Lopez has always had a knack for getting buckets in the low post as one of the few traditional centers left in the league. His kryptonite was at the other end of the floor, but that's where the 25-year-old made significant strides last season. Now Lopez has emerged as a critical piece in the Nets' all-in push for a championship. He's Brooklyn's present as well as its future, and the only young player with room to grow in the Nets' revamped and ironclad starting five.

By sheer virtue of size and touch, Lopez always profiled as a useful pro big man. He was a McDonald's All-American and top-10 recruit nationally coming into Stanford as a skinny 210-pound center. He entered the draft following his sophomore year after hitting a game-winning shot in overtime against Marquette to take to the Cardinal to their first Sweet 16 in seven years.

The 2008 draft was loaded with talent, from Derrick Rose to Russell Westbrook to Kevin Love. Each went before Lopez, who fell to the Nets at No. 10. Lopez proved he could score right away, averaging 13 points per game as a rookie. What followed was a test of Lopez's ability to overcome injuries, trade rumors, poor teammates and obvious holes in his game.

Long before the rebranding in Brooklyn, the Nets started Lopez's second season 0-18, the worst mark in league history. They ended the year 12-70. While Lopez continued to prove he could score inside, the Nets lacked the talent and infrastructure around him to accommodate the defensive improvements that had to be made.

The injury bug bit by Lopez's fourth year, after he played all 82 games his first three years. He only played five games because of a broken foot and sprained ankle. The Nets didn't care. They had seen enough in the center to sign him to a four-year contract extension worth $61 million.

It was a leap of faith worth taking for Brooklyn, as Lopez had always doubled as the team's best asset in its ill-fated run at trading for Dwight Howard. With Howard out of the picture, the onus was on Lopez to make a leap and reward the Nets for their lucrative commitment. Last season, he did just that.

There's enough at the surface level to showcase Lopez's improvements: he made the All-Star Game for the first time in his career and finished 12th in the league in scoring at 19.4 points per game. Beyond that, Lopez made strides to turn into at least a league-average defender, improving his weak side rotations and finishing in blocks at 2.1 per game.

The Nets were simply a different team with him on the floor. Brooklyn's points per 100 possessions skyrocketed by nearly six points when it had its starting center, per, and the team's defense was better with Lopez on the court as well, per

For all of the advancements Lopez made last season, next year will be a totally new experience. He's the lynchpin of a veteran lineup that now includes Kevin Garnett, Paul Pierce, Andrei Kirilenko and a bolstered bench.

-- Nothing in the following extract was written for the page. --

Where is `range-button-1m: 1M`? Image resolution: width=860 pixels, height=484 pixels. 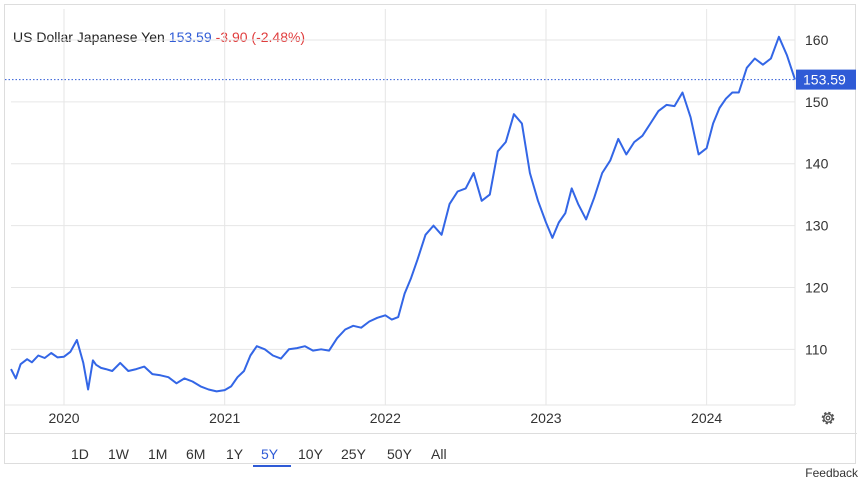 range-button-1m: 1M is located at coordinates (158, 454).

Last season, the Bulls defeated the Nets in the playoffs by ignoring two-fifths of the players on the floor. That won't be an issue for Brooklyn now that every member of its starting five is a threat offensively.

What can Brook Lopez do for an encore? It's scary to think about. He's now a 6'11, 265-pound post man few teams can defend. The improvement might come in his passing ability, where he averaged fewer than one assist per game. Now that Lopez has the best supporting cast of his career, it's time to make double-teams pay by hitting the open man.

Lopez might be an unrepentant comic fanboy off the court, but his presence could help the new-look Nets form their own tale of triumph and conquer as early as next season.